Accepted at DAWAK ’15: 17th International Conference on Data Warehousing and Knowledge Discovery [1].

Abstract. A major mining task for binary matrixes is the extraction of approximate top-k patterns that are able to concisely describe the input data. The top-k pattern discovery problem is commonly stated as an optimization one, where the goal is to minimize a given cost function, e.g., the accuracy of the data description. In this work, we review several greedy state-of-the-art algorithms, and propose a methodology to compare the patterns extracted. In evaluating the set of mined patterns, we aim at overcoming the usual assessment methodology, which only measures the given cost function to minimize. Thus, we evaluate how good are the models/patterns extracted in unveiling supervised knowledge on the data. To this end, we test algorithms and diverse cost functions on several datasets from the UCI repository. As contribution, we show that PaNDa+ performs best in the majority of the cases, since the classifiers built over the mined patterns used as dataset features are the most accurate.

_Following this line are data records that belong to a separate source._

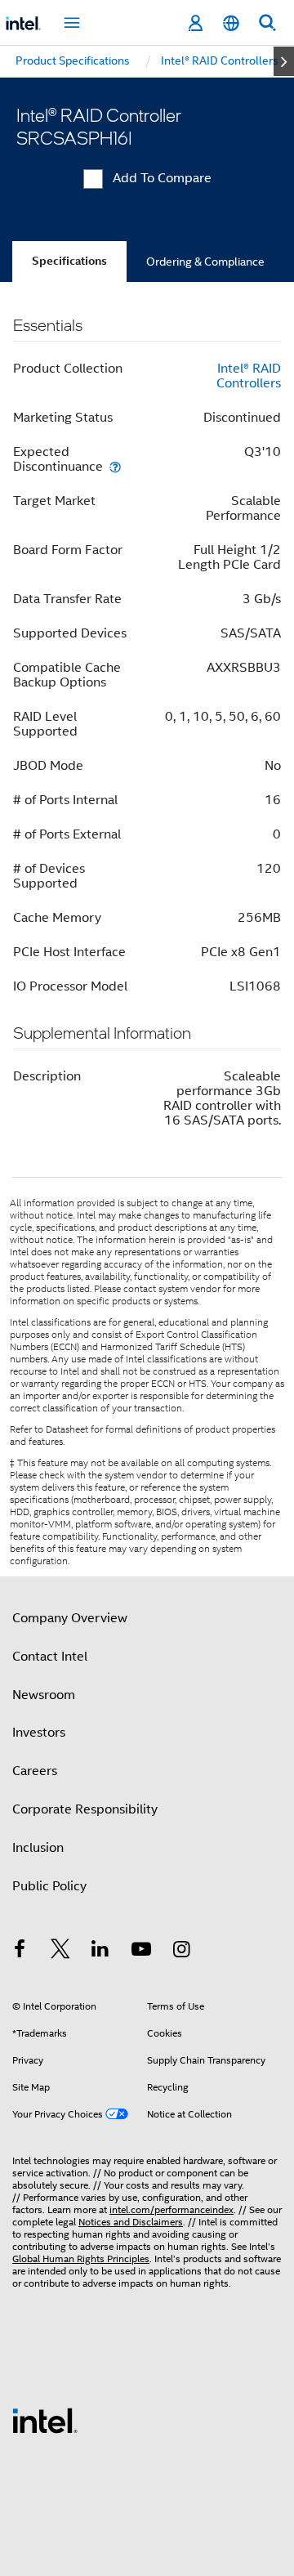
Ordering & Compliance (205, 261)
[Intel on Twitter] (60, 1951)
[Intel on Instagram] (181, 1951)
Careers (34, 1771)
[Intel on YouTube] (141, 1951)
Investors (38, 1732)
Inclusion (38, 1848)
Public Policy (49, 1886)
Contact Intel (49, 1656)
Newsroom (43, 1695)
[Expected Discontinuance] (115, 466)
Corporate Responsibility (85, 1809)
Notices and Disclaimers (130, 2222)
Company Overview (69, 1618)
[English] (231, 23)
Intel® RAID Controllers (248, 375)
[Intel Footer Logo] (45, 2420)
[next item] (284, 61)
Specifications (69, 261)
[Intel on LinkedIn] (100, 1951)
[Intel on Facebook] (19, 1951)
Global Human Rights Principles (80, 2258)
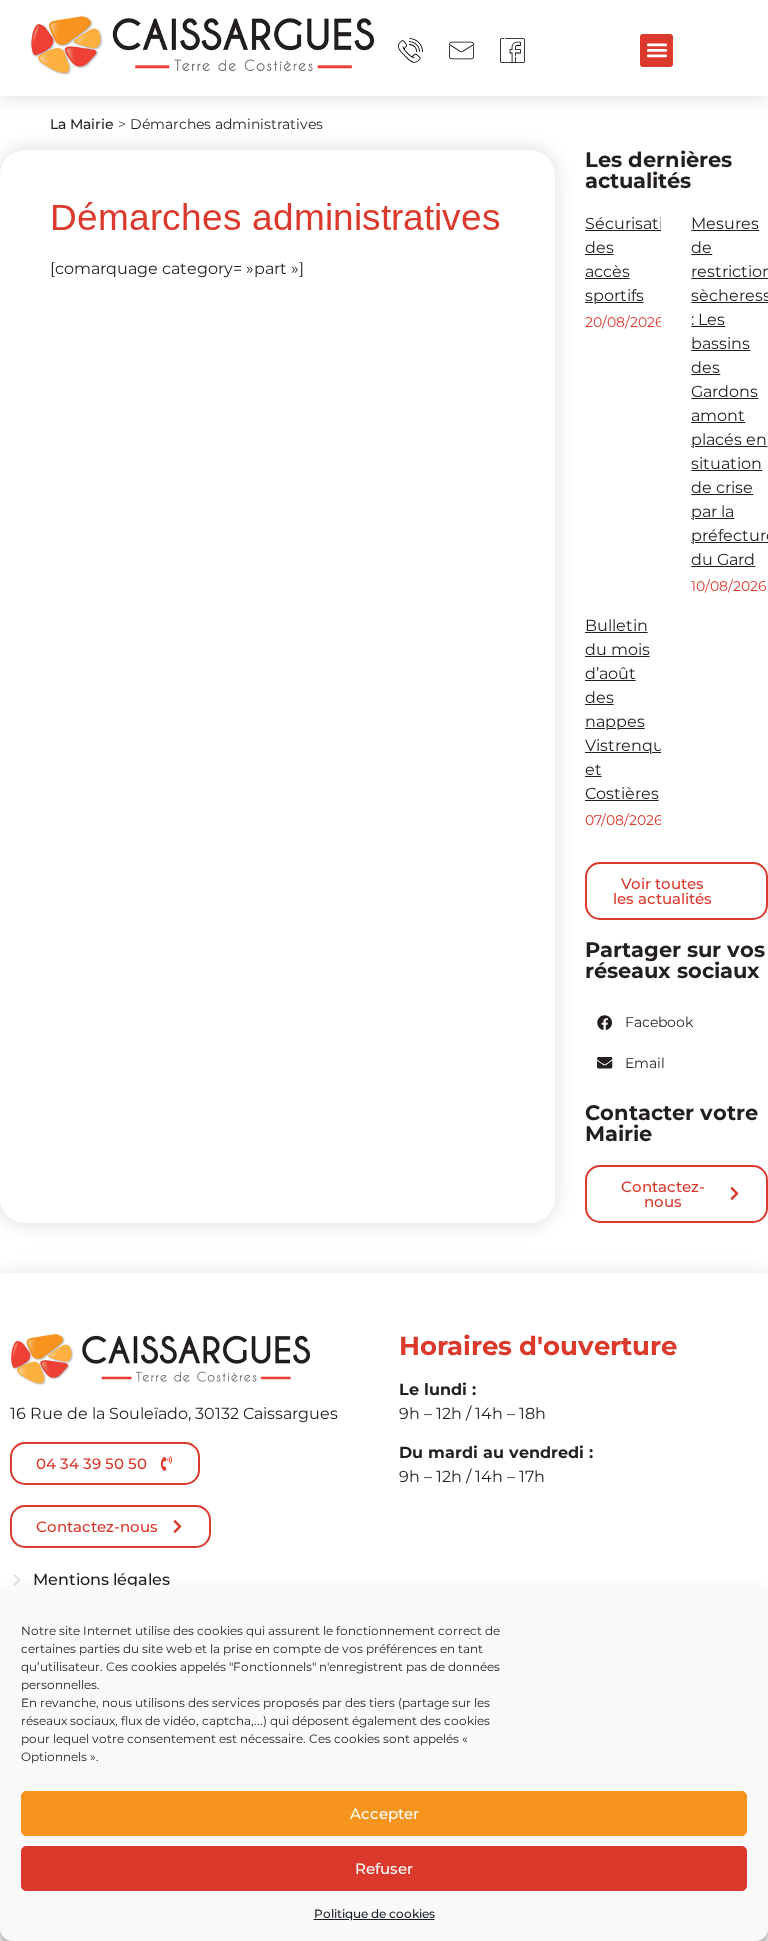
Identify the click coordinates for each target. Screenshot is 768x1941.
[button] (656, 50)
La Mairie (82, 124)
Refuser (384, 1868)
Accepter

### Evaluation methodology

We observe the lack of common real-world benchmarks, e.g., datasets for which the most important embedded patterns are known, and that can be used as a ground truth to evaluate and compare algorithms. We thus propose a supervised evaluation methodology of the extracted top-k patterns that measures and compares the ability of each algorithm in discovering interesting features that we can use to train accurate classifier.

Each binary UCI dataset, from which the class labels is removed in advance, is
first subdivided into training and test set. We employ three state-of-the-art
algorithms, to extract a distinct a pattern set Π_{k} from the training set. Then, every
transaction in the training and test sets is mapped into the pattern space by
considering a binary feature for each approximate pattern in Π_{k} indicating its
presence/absence in the transaction. Note that the algorithms we evaluated produce,
for each pattern ⟨P_{I},P_{T}⟩∈ Π_{k}, the set of transactions P_{T} in the training where P_{I}
it occurs, and this set is used for the mapping. For what regards the test
set, we say that an approximate pattern P ∈ Π_{k} occurs in an unseen test
transaction t iff |P_{I} ∩ t|∕|P_{I}|≥ η, where η is the minimum intersection
ratio |P_{I} ∩ t^{*}|∕|P_{I}| for every training transaction t^{*}∈ P_{T}. The rationale is
to accept a pattern P for a test transaction t if it does not generate more
noise than what it has been observed in the training set. After mapping the
transactions into such pattern space, the class labels are restored in the
transformed training and test sets. The training set is thus used to train
an SVM classifier. Finally, the classifier is evaluated on the mapped test
set.

Results show that PaNDa+ outperforms all the other algorithms with a statistically significant improvement.